I know it's counter-intuitive, but I think it is a mistake in a serial to sacrifice the "now" for the "later."  We're so focused on cliff-hangers that I think we forget:

The biggest cliffhanger of all is for the reader to have such a good time that they want to do it again.

That's the concept of a comic strip.  That's the concept of a blog.  It's the concept of every other serialized form out there. It's fine for a book to tease the reader through to the ending, because that ending is right there for the reader to get to.

A serial needs to be about the journey.  About the "now."

And that's a different skill, which I am learning.  I may not be able to do everything I want yet, but I do promise not to sacrifice character opportunities purely to move the story along in future.

(But for those who are waiting for the swashing of bucklers, you'll get a little of that on Thursday....)

I have another post half-written about what "voice" is in a story, and how I'm developing it here.
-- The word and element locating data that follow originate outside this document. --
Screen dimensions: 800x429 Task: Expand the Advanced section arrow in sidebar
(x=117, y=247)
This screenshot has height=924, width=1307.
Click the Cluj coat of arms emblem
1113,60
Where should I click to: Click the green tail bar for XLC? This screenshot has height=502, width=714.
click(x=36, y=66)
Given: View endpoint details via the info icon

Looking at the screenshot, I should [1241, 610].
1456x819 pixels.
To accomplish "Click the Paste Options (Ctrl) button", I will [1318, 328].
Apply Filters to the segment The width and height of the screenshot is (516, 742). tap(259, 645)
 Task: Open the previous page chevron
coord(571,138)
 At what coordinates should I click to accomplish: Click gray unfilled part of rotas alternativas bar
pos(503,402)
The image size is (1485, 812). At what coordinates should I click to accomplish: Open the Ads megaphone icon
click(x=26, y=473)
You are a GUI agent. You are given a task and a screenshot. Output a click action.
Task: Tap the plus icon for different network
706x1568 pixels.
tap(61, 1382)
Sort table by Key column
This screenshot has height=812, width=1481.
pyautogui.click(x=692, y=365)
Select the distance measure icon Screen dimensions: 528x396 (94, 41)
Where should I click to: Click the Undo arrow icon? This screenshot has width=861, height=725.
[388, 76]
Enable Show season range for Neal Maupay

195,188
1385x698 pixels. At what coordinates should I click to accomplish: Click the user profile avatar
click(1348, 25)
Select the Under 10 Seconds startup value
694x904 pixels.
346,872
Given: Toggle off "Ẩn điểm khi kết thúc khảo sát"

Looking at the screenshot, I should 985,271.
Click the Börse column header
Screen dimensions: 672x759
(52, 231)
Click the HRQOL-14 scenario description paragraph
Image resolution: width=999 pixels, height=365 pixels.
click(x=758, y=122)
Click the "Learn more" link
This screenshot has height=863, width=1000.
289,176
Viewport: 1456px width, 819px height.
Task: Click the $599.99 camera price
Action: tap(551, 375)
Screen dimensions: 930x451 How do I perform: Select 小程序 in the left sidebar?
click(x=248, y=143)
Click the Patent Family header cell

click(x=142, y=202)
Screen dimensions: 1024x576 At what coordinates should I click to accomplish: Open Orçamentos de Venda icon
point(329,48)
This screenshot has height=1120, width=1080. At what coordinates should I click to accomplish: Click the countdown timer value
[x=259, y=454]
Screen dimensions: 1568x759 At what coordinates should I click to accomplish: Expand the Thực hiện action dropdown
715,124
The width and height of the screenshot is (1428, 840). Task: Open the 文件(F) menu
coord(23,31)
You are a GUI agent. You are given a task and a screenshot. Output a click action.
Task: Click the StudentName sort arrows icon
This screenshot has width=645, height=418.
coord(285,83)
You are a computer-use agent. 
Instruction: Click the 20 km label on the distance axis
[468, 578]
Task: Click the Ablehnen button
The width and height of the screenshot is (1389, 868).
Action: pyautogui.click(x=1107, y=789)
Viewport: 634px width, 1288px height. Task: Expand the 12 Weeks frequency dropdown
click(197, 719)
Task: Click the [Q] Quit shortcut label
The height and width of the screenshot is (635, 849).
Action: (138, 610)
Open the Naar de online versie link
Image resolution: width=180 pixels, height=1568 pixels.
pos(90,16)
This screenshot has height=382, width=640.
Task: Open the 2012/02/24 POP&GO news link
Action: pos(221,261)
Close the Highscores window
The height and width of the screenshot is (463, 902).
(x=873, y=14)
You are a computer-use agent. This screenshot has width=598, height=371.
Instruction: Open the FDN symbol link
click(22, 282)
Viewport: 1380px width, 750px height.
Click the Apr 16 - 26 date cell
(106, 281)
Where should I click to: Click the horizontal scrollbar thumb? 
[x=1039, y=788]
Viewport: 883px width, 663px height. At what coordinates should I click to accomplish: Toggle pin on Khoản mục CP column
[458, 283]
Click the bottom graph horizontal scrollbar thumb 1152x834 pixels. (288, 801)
I was saving it for fall, when I get back to regular blogging.   However, given that the issue has pushed itself to the forefront, I may talk about it sooner.

In the meantime, I'll be talking about rewriting an old book blurb tomorrow -- something I hope to turn into a series, as I look at specific problems with specific oddball books.

See you in the funny papers.


Elizabeth Spann Craig said...

This post made me smile because yesterday I wrote a scene and put a note to the side--divide scene into two parts. It's a scene where a suspect gives info about another suspect...and this revelation really just needs to be put off.

I'm with you....my imaginary readers always need information immediately! My inner editor fixes it later on. :)

The Daring Novelist said...

And that's the great thing about writing a regular book: you can fix it!